On Thu, 29 Feb 2024 19:29:11 +0000
Alan Elder <alan.elder@microsoft.com> wrote:

> The previous code allowed the number of Tx queues to be set higher than
> the number of Rx queues.  If a packet was sent on a Tx queue with index
> >= number Rx queues there was a segfault.  
> 
> This commit fixes the issue by creating an Rx queue for every Tx queue
> meaning that an event buffer is allocated to handle receiving Tx
> completion messages.
> 
> mbuf pool and Rx ring are not allocated for these additional Rx queues
> and RSS configuration ensures that no packets are received on them.
> 
> Fixes: 4e9c73e96e83 ("net/netvsc: add Hyper-V network device")
> Cc: sthemmin@microsoft.com
> Cc: stable@dpdk.org
> 
> Signed-off-by: Alan Elder <alan.elder@microsoft.com>

Don't have Azure account to test, but looks good to me.

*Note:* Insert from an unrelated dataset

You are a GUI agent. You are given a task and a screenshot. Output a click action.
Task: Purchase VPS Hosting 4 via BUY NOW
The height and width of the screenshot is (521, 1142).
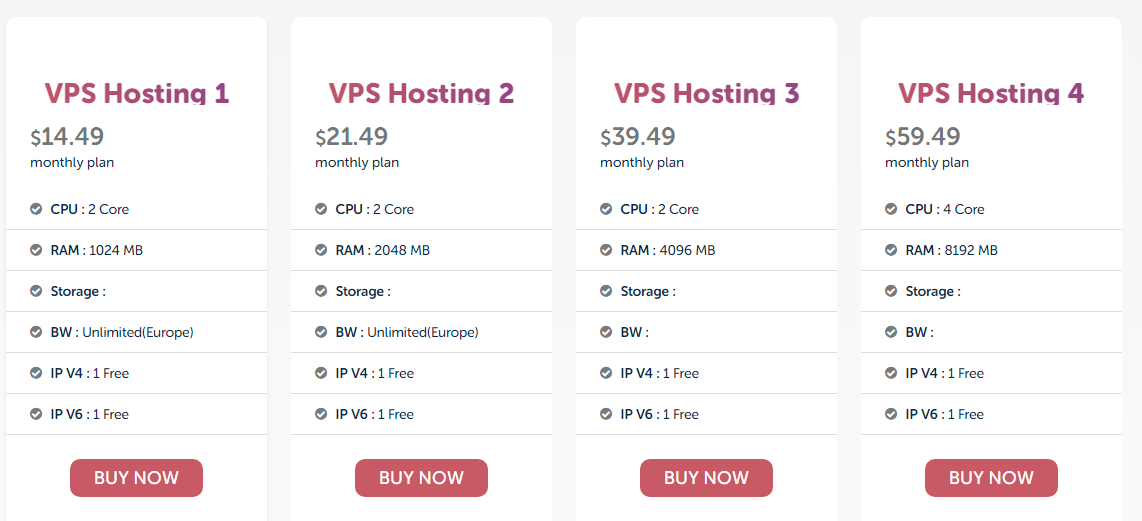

Acked-by: Stephen Hemminger <stephen@networkplumber.org>

^ permalink raw reply	[flat|nested] 19+ messages in thread

* RE: [PATCH] net/netvsc: fix number Tx queues > Rx queues
  2024-02-29 21:53 ` Stephen Hemminger
@ 2024-03-01  2:03   ` Long Li
  2024-03-08 18:21     ` Alan Elder
  0 siblings, 1 reply; 19+ messages in thread
From: Long Li @ 2024-03-01  2:03 UTC (permalink / raw)
  To: stephen, Alan Elder; +Cc: Ferruh Yigit, Andrew Rybchenko, dev

> Subject: Re: [PATCH] net/netvsc: fix number Tx queues > Rx queues
> 
> On Thu, 29 Feb 2024 19:29:11 +0000
> Alan Elder <alan.elder@microsoft.com> wrote:
> 
> > The previous code allowed the number of Tx queues to be set higher
> > than the number of Rx queues.  If a packet was sent on a Tx queue with
> > index
> > >= number Rx queues there was a segfault.
> >
> > This commit fixes the issue by creating an Rx queue for every Tx queue
> > meaning that an event buffer is allocated to handle receiving Tx
> > completion messages.
> >
> > mbuf pool and Rx ring are not allocated for these additional Rx queues
> > and RSS configuration ensures that no packets are received on them.
> >
> > Fixes: 4e9c73e96e83 ("net/netvsc: add Hyper-V network device")
> > Cc: sthemmin@microsoft.com
> > Cc: stable@dpdk.org
> >
> > Signed-off-by: Alan Elder <alan.elder@microsoft.com>
> 
> Don't have Azure account to test, but looks good to me.
> 
> Acked-by: Stephen Hemminger <stephen@networkplumber.org>

Please hold on while we are discussing this patch internally with its interaction with MANA.

Long

^ permalink raw reply	[flat|nested] 19+ messages in thread

* [PATCH v2] net/netvsc: fix number Tx queues > Rx queues
  2024-02-29 19:29 [PATCH] net/netvsc: fix number Tx queues > Rx queues Alan Elder
  2024-02-29 21:53 ` Stephen Hemminger
@ 2024-03-08 18:09 ` Alan Elder
  2024-03-11 22:31   ` Ferruh Yigit
  2024-03-12 19:08   ` Long Li
  1 sibling, 2 replies; 19+ messages in thread
From: Alan Elder @ 2024-03-08 18:09 UTC (permalink / raw)
  To: Alan Elder, Long Li, Ferruh Yigit, Andrew Rybchenko; +Cc: dev, stephen

The previous code allowed the number of Tx queues to be set higher than
the number of Rx queues.  If a packet was sent on a Tx queue with index
>= number Rx queues there was a segfault.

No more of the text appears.